No, says economist Seth Stephens-Davidowitz. America’s lame political dynasties are the result of a political system rife with nepotism.

There is a very real chance that the presidential election in 2016 will pit Jeb Bush against Hillary Clinton.… Whether or not you like one of the candidates, it just doesn’t feel right, in part because a second Bush-Clinton election makes a mockery of our self-identification as a democratic meritocracy.…

In our era a son of a president was roughly 1.4 million times more likely to become president than his supposed peers.… The presidency is obviously a small sample. But the same calculations can be done for other political positions. Take governors.

Because it is difficult to be sure that you have counted all the sons of governors, let’s assume that governors reproduce at average rates. This would mean there were about 250 baby boomer males born to governors. Five of them became governors themselves, about one in 50. This is 6,000 times the rate of the average American. The same methodology suggests that sons of senators had an 8,500 times higher chance of becoming a senator than an average American male boomer.

But there’s nepotism everywhere, and most parents want their children to follow in their footsteps. Is politics remarkable?

Is this electoral edge unusual? Successful parents, whatever their occupation, pass on their genes and plenty of other stuff to their kids. Do different fields have similar familial patterns?

In just about every field I looked at, having a successful parent makes you way more likely to be a big success, but the advantage is much smaller than it is at the top of politics….

Think about the N.B.A. further. The skills necessary to be a basketball player, especially height, are highly hereditary. But the N.B.A. is a meritocracy, with your performance easy to evaluate. If you do not play well, you will be cut, even if the team is the New York Knicks and your name is Patrick Ewing Jr. Father-son correlation in the N.B.A. is only one-eleventh as high as it is in the Senate.

Presidents, superstar athletes, Nobel Prize-winning scientists, and other leaders in their field are outliers in the distribution. “Regression to the mean” is a statistical principle that describes the tendency of variables to return to the average over time. In the case of hereditary athletic talents, we should expect that Michael Jordan’s sons will be pretty average basketball players and will probably not end up dominating the NBA.
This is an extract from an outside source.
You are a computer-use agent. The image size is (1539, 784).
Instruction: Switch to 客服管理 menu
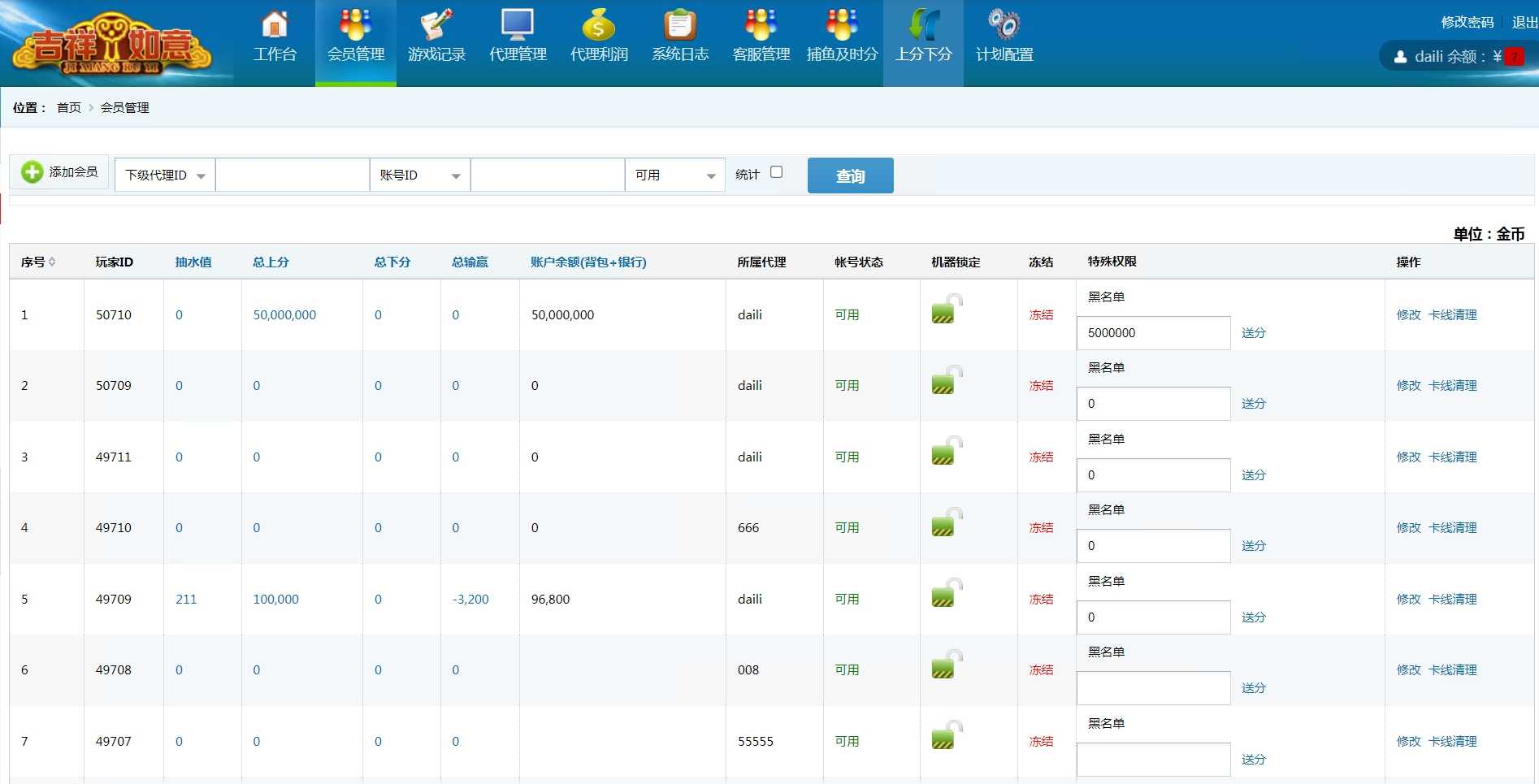coord(761,54)
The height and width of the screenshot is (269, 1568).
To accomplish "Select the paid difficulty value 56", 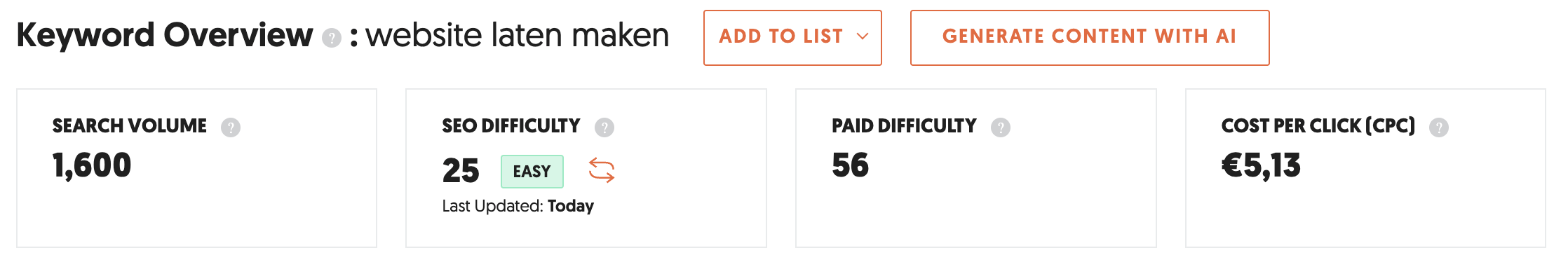I will click(x=850, y=165).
But in politics, we don’t see this: “The Bush family’s dominance would be the basketball equivalent of Michael Jordan being the father of LeBron James and Kevin Durant — and of Michael Jordan’s father being Walt Frazier.”
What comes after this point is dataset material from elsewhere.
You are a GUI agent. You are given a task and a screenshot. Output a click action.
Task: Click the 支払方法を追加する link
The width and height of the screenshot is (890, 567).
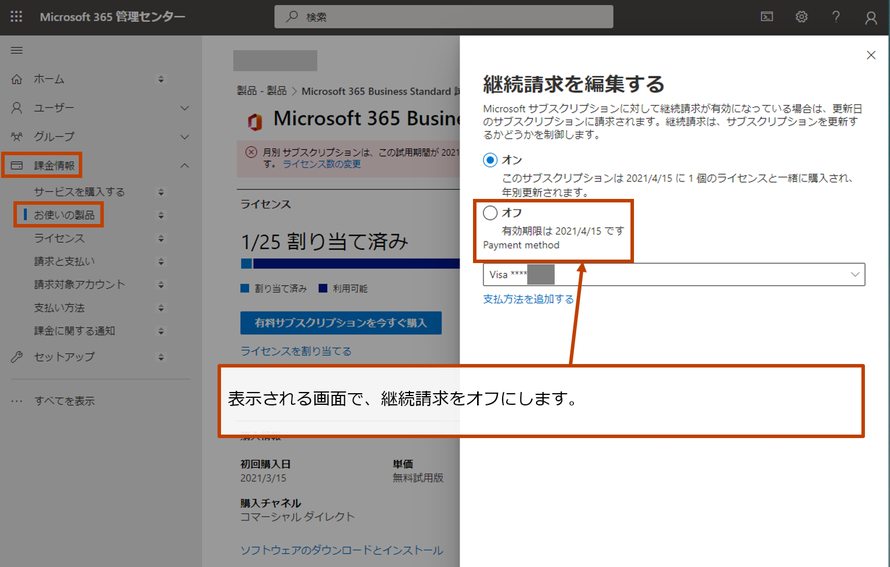[528, 299]
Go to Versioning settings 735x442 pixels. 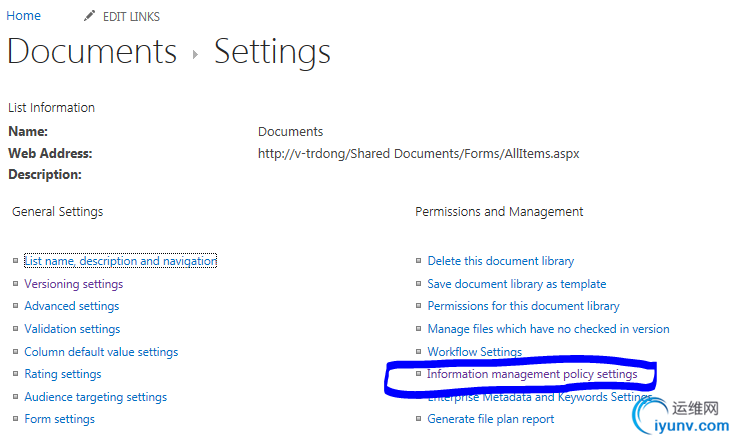(74, 284)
In other words, the odds that the best person to run your government (assuming such a thing exists) just so happened to live in the same house as the previous senator, governor, or president are stupendously bad.

He notes that politics isn’t the only sphere where irrational favoritism for close relations shows up in the data: CEOs tend to give birth to CEOs at an improbable rate, too, and we know that heredity isn’t a foolproof guide to succession in business, either. Economists have shown that family businesses that favor succession to blood relatives tend to perform worse after the transition.

The difference is that in business, the cost of the decision falls on those who make it. In politics, we all pay.

Stephens-Davidowitz concludes, “The data shows conclusively that we have a nepotism problem. So now the question is: Why does the modern United States tolerate this level of privilege for political name brands?”

Indeed. How could this be? It can’t be nepotism in the same way that family businesses tap relations to run the company — it’s the voters who decide who wins the next election. So how could equalitarian democracy, the great leveller, the system that tells elementary students “you too could grow up to be senator or president,” recreate dynastic political succession?

Well, the answer is that the promise is partially true: technically, any citizen can become a senator — Sen. Elizabeth Warren, he points out, is the daughter of a janitor — but you’re just 8,500 times more likely to get there if your mom or dad was too. And, in part, it could be that intelligence (or low cunning) is heritable and makes politicians’ kids better at the game. But that doesn’t explain the continued popularity of a figure like Robert F. Kennedy Jr., the dull luminary of the anti-vaccine and “jail climate deniers” movements, who has clearly regressed to mean with a vengeance.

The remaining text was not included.